Der Mensch steht immer in der Gefahr, positive Errungenschaften für selbstverständlich zu nehmen und auf die Dankbarkeit zu vergessen. Daran erinnerte Kardinal Christoph Schönborn in der Predigt beim Festgottesdienst der Österreichischen Bischofskonferenz am Mittwochabend, 11. November 2015 in der Salzburger Stiftskirche Michaelbeuern. Mit Bezug auf das Tagesevangelium von der Heilung der zehn Aussätzigen sei es "erschütternd" zu sehen, dass nur einer der Geheilten dafür dankte.
"Wofür danken wir heute? Der Friede bei uns, ein unglaubliches Gut seit 70 Jahren, nehmen wir ihn nicht für ganz selbstverständlich", gab der Vorsitzende der Bischofskonferenz zu bedenken. Weder der Friede, noch das entwickelte Gesundheitswesen oder der Öffentliche Verkehr seien selbstverständlich und die fehlende Dankbarkeit dafür sei genauso erschütternd wie das im Evangelium geschilderte Verhalten der neun anderen.
Gleichzeitig sprach der Kardinal von der Notwendigkeit, sich dem Anblick des Elends zu stellen. Es gelte Maß zu nehmen an Jesus, der sich den Aussätzigen trotz ihrer abstoßenden Krankheit zuwandte. Dabei zog der Wiener Erzbischof eine Parallele zur aktuellen Flüchtlingssituation: Auf den ersten Blick sehe man nur die anonyme Masse und ihr Elend, wenn man aber genau hinschaue, könne man beispielsweise Mütter mit ihren Kindern erkennen.

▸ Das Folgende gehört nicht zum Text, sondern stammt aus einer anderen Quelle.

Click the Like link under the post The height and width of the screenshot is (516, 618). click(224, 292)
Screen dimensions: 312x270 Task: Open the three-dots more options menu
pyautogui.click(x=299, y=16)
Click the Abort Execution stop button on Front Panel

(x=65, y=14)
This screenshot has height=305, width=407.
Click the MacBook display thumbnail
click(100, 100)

Um zu wissen, wie man mit der Flüchtlingssituation umgehen soll, müsse man daher genau hinsehen.
Zum Festgottesdienst im Rahmen der Herbstvollversammlung der Bischofskonferenz waren zahlreiche kirchliche und politische Repräsentanten aus dem Land Salzburg gekommen. Gemeinsamen mit den österreichischen Bischöfen feierten die Messe u.a. der Apostolische Nuntius Peter Stephan Zurbriggen und der emeritierte Salzburger Erzbischof Alois Kothgasser.

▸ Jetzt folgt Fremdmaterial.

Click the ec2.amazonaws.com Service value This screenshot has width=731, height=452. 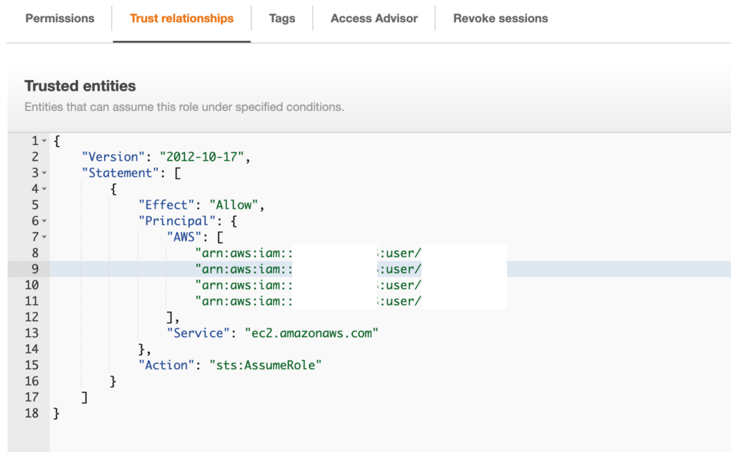[312, 333]
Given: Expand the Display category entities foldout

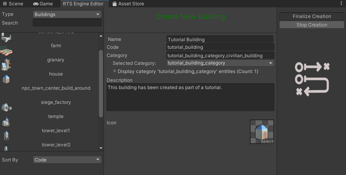Looking at the screenshot, I should (x=115, y=71).
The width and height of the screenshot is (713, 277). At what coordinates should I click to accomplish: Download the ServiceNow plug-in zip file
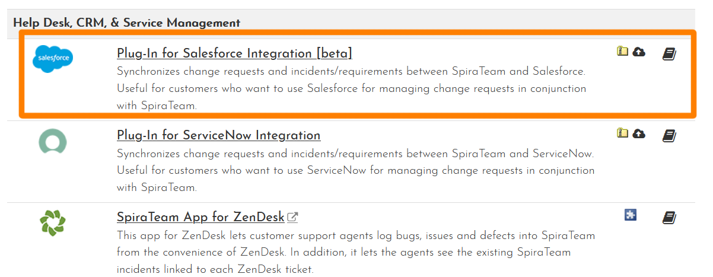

Beim anschließenden Empfang auf Einladung von Erzbischof Franz Lackner ging der Salzburger Landesrat Josef Schwaiger auf die politischen Herausforderungen der Flüchtlingssituation ein. "Wenn die Antwort darauf nicht in der Mitte gegeben wird, dann geben sie die Ränder", sagte der Landespolitiker nicht ohne Selbstkritik. Er griff dabei den im Zuge der jüngsten Familiensynode in Rom immer wieder betonten Dreischritt "hinschauen, unterscheiden, begleiten" auf und meinte, dass sich auch die Politik daran orientieren sollte.
Der Kirche sei es im Unterschied zur Politik in der jüngsten Zeit gelungen, die großen Fragen aufzugreifen und auch Antworten darauf zu geben, sagte Schwaiger, der den Salzburger Landeshauptmann Wilfried Haslauer vertrat. Konkret nannte er neben der Familiensynode die päpstliche Öko-Enzyklika "Laudato si". Diese habe die komplexen Herausforderungen "auf den Punkt gebracht und in der richtigen Dosis angesprochen". Die Vollversammlung der Bischofskonferenz endet nach vier Tagen am Donnerstag.